▶ [Tarefa]: Reescreva o trecho do texto sobre a crise de cuidados que vai de "A pandemia expôs" até "por este flagelo.", inclusive, trocando "famílias" por "comunidades".
____ Texto fornecido
A pandemia expôs as várias dimensões da “crise de cuidados” que vivemos. A provisão de cuidados sociais continua a assentar, em grande medida, nas famílias e, dentro destas, a sobrecarregar as mulheres no cuidado de crianças, idosos e pessoas dependentes.

Portugal é um dos países mais envelhecidos do mundo. No ano de 2020, 23% da sua população tinha mais de 65 anos de idade, o que torna mais urgente a adoção de políticas públicas eficazes a enfrentar o combate ao isolamento e solidão, bem como a diminuir a taxa de risco de pobreza deste grupo geracional, sendo que as mulheres se encontram entre as mais atingidas por este flagelo.
________
____ Dados fornecidos
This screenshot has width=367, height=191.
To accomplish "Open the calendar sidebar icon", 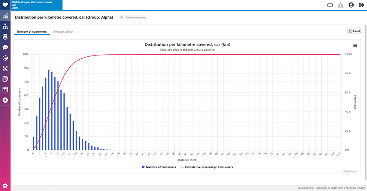I will coord(5,89).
________
▶ [Resultado]:
A pandemia expôs as várias dimensões da “crise de cuidados” que vivemos. A provisão de cuidados sociais continua a assentar, em grande medida, nas comunidades e, dentro destas, a sobrecarregar as mulheres no cuidado de crianças, idosos e pessoas dependentes.

Portugal é um dos países mais envelhecidos do mundo. No ano de 2020, 23% da sua população tinha mais de 65 anos de idade, o que torna mais urgente a adoção de políticas públicas eficazes a enfrentar o combate ao isolamento e solidão, bem como a diminuir a taxa de risco de pobreza deste grupo geracional, sendo que as mulheres se encontram entre as mais atingidas por este flagelo.